Signos
Por Salvador Montenegro
Se sabía que el proceso interno del partido presidencial para elegir a sus dirigentes locales y nacionales mediante un congreso de voto militante directo, sería una chunga y un manoseo de simuladores mañosos donde ganarían los de siempre:
Ganarían los que tienen más saliva y tragan más pinole. O los que tienen la sartén por el mango en la cúpula nacional y en las locales. O quienes han sido autorizados por el jefe máximo para controlar las elecciones partidistas y para declarar, como candidatos a Gobiernos y representaciones populares, a los que él ha decidido que lo fueran.
Y se sabía que en la lógica de ese estercolero democrático, propio de las herencias del viejo PRI -de donde proceden la mayoría de los más torcidos operadores políticos y los contendientes electorales también más percudidos y ganadores del obradorismo-, algunos gobernantes emanados de las ‘encuestas de popularidad’ entre la militancia y que los hicieron candidatos del dedo presidencial hecho partido, decidirían, con la complicidad de la cúpula formal del partido del dedo, que tenían poder discrecional de sobra, como en Quintana Roo, para imponer en las demarcaciones partidistas y como liderazgos emanados del cochinero congresional más reciente del partido del dedo, a cualquier consanguíneo o siervo suyo, con la misma autonomía imperial con la que aquel célebre romano decidió dignificar a su caballo.
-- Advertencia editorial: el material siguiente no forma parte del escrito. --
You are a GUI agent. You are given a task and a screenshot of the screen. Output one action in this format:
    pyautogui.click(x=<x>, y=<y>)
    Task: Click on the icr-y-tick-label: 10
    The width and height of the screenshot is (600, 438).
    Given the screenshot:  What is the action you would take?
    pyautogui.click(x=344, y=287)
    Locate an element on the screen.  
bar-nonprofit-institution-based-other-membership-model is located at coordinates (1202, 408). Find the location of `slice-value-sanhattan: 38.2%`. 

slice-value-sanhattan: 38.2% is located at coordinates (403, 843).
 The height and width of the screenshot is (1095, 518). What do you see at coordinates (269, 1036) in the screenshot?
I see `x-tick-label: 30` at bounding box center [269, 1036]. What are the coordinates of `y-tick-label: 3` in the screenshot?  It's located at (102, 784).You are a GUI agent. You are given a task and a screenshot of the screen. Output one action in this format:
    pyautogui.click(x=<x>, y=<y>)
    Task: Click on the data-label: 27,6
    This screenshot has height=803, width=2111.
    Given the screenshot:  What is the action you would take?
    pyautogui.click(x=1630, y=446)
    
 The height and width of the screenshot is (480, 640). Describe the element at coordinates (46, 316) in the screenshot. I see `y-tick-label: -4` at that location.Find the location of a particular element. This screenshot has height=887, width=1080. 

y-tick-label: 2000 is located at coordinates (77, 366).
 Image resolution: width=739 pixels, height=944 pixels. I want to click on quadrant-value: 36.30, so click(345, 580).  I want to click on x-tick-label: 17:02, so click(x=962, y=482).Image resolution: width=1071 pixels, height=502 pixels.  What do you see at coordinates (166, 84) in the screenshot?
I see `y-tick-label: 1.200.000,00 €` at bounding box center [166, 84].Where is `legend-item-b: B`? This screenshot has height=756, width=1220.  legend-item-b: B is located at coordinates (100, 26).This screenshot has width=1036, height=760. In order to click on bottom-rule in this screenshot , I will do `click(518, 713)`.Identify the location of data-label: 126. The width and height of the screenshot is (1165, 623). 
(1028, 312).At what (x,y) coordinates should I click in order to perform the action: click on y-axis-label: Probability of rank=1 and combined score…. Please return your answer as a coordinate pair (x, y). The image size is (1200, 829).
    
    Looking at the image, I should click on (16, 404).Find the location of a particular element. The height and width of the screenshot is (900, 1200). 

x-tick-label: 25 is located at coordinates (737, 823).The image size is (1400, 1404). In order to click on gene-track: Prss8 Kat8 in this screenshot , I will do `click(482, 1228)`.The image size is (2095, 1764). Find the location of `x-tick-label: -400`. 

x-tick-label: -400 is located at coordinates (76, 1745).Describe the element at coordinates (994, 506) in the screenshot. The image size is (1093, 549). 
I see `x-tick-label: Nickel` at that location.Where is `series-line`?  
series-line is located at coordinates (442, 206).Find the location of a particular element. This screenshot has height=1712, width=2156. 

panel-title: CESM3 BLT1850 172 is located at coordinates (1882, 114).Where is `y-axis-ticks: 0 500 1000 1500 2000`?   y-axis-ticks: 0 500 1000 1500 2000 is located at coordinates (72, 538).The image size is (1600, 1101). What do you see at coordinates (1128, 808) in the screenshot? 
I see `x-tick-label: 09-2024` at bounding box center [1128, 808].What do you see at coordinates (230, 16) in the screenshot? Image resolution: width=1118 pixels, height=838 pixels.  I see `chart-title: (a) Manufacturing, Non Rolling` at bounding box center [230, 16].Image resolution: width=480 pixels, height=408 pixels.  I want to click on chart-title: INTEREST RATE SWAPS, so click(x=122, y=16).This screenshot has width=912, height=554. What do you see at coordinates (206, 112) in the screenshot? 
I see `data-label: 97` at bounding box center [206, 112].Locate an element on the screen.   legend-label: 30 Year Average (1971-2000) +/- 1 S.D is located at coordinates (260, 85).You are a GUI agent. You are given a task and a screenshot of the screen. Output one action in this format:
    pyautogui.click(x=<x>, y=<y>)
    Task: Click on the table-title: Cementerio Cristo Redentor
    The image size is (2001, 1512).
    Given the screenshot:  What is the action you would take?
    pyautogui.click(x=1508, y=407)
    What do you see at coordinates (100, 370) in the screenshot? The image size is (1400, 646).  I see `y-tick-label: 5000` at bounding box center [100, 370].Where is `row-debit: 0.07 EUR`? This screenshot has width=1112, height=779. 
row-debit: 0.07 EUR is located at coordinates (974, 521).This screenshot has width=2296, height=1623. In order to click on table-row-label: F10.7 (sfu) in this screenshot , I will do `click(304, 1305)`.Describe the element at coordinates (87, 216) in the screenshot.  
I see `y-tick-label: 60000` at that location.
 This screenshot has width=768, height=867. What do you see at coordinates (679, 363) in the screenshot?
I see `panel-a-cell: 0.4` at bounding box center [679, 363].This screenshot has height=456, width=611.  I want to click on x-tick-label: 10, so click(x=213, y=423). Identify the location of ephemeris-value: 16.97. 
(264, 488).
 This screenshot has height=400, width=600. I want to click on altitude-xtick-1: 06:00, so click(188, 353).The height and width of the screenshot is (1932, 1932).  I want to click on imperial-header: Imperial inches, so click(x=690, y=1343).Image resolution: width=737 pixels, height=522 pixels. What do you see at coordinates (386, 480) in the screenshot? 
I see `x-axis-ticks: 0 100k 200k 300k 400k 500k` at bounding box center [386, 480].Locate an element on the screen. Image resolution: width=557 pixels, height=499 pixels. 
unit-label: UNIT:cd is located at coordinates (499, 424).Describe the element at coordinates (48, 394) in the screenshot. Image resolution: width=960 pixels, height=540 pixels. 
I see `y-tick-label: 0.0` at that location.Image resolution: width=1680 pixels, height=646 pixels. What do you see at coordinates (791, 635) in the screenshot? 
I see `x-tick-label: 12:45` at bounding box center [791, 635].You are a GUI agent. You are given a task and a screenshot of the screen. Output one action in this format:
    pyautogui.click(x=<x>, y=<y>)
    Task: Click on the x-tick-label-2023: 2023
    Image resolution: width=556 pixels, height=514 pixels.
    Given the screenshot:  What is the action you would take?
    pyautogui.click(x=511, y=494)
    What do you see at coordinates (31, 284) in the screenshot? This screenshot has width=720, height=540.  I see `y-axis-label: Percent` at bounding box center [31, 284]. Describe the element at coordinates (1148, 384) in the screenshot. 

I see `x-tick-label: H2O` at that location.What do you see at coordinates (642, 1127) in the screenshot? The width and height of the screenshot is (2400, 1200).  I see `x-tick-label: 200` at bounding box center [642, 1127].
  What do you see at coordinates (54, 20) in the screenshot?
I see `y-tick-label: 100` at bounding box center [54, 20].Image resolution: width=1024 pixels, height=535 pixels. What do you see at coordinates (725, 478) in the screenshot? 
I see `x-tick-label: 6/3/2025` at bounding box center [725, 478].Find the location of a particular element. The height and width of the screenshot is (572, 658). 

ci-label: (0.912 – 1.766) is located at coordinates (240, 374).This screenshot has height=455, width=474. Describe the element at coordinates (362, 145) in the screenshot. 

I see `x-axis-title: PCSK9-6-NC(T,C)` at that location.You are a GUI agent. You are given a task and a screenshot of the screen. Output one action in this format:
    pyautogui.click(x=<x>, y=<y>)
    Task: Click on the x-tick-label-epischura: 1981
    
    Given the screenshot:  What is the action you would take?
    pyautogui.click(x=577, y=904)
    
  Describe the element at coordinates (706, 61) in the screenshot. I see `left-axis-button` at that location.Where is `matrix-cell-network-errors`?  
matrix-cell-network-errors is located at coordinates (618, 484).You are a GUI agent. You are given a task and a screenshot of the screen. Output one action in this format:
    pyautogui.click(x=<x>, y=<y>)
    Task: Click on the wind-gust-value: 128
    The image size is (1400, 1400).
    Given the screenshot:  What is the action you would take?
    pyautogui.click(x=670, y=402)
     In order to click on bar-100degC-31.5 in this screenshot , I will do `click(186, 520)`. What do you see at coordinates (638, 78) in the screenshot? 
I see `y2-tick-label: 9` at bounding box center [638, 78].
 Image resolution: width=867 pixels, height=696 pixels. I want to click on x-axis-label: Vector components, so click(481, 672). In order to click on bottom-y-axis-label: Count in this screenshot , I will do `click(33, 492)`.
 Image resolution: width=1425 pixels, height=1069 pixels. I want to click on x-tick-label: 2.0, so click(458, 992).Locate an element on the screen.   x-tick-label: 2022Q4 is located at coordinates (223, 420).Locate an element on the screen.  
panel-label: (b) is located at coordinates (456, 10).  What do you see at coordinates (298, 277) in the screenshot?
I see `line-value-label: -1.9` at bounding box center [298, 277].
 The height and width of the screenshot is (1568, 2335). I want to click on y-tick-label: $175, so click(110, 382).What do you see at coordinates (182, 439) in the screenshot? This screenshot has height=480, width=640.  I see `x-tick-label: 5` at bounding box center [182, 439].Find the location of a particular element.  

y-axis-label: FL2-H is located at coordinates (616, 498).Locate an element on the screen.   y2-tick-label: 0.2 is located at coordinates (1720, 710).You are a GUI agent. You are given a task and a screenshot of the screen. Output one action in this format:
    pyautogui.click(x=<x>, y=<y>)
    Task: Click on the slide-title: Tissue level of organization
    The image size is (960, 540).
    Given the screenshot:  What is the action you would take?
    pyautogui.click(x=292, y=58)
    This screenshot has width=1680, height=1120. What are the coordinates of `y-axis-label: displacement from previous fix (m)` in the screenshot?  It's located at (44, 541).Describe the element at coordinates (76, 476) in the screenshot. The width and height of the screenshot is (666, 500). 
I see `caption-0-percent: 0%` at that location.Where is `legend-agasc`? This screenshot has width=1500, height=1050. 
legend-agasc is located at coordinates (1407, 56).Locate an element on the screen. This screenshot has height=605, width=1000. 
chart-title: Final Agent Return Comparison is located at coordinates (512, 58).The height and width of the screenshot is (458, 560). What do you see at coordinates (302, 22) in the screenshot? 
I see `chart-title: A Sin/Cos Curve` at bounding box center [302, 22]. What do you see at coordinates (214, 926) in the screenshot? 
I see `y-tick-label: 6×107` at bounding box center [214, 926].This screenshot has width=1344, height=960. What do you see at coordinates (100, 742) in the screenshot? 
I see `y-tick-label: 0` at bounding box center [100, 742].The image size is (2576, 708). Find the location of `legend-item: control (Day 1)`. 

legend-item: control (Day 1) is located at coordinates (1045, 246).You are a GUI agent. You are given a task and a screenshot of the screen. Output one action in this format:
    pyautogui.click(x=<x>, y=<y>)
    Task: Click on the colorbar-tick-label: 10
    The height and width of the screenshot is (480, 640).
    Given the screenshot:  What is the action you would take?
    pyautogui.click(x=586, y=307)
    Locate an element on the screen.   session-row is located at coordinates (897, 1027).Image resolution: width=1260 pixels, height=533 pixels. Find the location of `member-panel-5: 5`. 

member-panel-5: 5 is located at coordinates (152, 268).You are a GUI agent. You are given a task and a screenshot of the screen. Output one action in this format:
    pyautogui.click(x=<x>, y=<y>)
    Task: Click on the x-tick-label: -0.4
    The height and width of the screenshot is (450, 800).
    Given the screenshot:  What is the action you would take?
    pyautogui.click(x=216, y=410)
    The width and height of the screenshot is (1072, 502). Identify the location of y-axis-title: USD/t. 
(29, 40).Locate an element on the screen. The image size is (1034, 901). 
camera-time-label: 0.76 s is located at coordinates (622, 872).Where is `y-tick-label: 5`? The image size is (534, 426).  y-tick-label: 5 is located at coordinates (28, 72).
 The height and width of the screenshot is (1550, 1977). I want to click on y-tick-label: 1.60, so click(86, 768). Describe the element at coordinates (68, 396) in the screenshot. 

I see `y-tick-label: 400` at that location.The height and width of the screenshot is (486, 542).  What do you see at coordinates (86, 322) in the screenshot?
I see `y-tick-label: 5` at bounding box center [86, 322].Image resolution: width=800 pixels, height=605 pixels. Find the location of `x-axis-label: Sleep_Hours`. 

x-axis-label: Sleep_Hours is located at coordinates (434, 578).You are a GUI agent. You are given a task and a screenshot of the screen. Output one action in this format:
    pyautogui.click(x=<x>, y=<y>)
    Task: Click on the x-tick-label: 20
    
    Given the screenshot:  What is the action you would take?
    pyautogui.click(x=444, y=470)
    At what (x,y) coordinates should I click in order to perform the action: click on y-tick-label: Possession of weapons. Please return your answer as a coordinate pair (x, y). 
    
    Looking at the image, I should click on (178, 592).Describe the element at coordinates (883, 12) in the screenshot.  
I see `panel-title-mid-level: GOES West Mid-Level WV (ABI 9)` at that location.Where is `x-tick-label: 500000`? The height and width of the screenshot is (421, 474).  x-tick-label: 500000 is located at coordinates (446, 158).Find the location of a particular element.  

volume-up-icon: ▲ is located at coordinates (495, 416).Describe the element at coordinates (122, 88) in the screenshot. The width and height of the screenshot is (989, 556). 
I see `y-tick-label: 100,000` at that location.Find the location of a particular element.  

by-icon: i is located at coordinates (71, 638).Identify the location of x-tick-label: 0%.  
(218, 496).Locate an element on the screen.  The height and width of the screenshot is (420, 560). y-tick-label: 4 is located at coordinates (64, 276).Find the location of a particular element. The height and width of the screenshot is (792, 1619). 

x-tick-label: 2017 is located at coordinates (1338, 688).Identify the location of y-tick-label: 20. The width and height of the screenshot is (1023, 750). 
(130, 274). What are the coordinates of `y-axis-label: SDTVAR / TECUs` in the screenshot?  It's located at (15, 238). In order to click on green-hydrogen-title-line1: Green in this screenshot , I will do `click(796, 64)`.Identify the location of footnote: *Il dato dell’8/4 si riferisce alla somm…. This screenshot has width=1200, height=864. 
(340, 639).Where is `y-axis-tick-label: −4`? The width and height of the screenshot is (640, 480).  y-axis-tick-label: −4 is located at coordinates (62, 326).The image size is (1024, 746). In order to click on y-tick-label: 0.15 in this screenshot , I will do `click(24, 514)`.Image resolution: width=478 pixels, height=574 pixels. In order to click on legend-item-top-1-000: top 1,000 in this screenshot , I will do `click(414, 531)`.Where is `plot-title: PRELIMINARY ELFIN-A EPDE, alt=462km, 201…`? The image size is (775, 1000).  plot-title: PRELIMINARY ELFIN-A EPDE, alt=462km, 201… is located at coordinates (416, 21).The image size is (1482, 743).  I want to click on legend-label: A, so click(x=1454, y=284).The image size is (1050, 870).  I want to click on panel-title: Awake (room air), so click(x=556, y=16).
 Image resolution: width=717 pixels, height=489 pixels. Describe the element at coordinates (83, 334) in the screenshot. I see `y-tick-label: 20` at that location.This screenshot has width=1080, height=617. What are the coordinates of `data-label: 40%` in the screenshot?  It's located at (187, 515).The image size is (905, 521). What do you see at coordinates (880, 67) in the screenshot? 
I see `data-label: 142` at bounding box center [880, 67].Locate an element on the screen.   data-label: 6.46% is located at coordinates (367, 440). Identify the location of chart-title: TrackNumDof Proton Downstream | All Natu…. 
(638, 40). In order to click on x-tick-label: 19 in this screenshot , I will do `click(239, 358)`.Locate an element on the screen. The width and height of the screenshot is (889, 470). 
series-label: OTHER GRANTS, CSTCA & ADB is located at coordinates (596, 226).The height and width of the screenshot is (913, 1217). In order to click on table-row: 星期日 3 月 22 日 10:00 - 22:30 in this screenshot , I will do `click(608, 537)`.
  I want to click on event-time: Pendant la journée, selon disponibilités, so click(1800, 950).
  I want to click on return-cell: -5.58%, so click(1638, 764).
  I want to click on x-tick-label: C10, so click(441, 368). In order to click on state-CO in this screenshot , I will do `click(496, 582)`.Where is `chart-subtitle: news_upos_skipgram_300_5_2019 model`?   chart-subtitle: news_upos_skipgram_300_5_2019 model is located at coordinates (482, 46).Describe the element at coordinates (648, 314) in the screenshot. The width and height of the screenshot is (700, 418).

Pero no. Algo había cambiado en los códigos autoritarios del viejo PRI, cuando el poder presidencial subrogaba parte de su vasto potencial de arbitrariedades a gobernadores, alcaldes y caciques regionales o sectoriales con capacidades fácticas de autoridad y decisión. Eran poderes simbióticos que se retroalimentaban.
Ahora no. La cosa no era tan así.
Los gobernantes, representantes populares y caciques de las glorias de antes, por rufianes que fuesen, tenían presencia y poder propios que, si bien rendían y ponían a merced del jefe político superior mediante los valores entendidos y los rituales del caso que se condensaban en el llamado ‘institucionalismo’, tenían cualidades de liderazgo y habilidades miméticas y marrulleras con que se promovían y hacían ver y valer.
Acá no. Los elegidos sólo eran usufructuarios sin mérito ninguno del vasto poder del dedo, cuya popularidad presidencial, sin embargo -por iletradas que pudieran ser sus legitimadoras mayorías-, sí acreditaba nombrar a cualquier jumento de dos patas si quisiera.
No, no: estos no. No tenían, en el partido del dedo, dedo propio.
Y entonces, de nominados distinguidos por las encuestas de la simulación democrática del dedo pasaron a ser lacras oportunistas de un pestilente leprosario del pasado autárquico con el que habría que acabar.
Y cualquiera sabe ahora, por boca presidencial, que el dedo de la democracia partidista de la regeneración moral es uno solo. Y que, por eso, su partido, el de las lacras, también, de la simulación y el oportunismo, no puede tener una segunda oportunidad democrática sobre la tierra.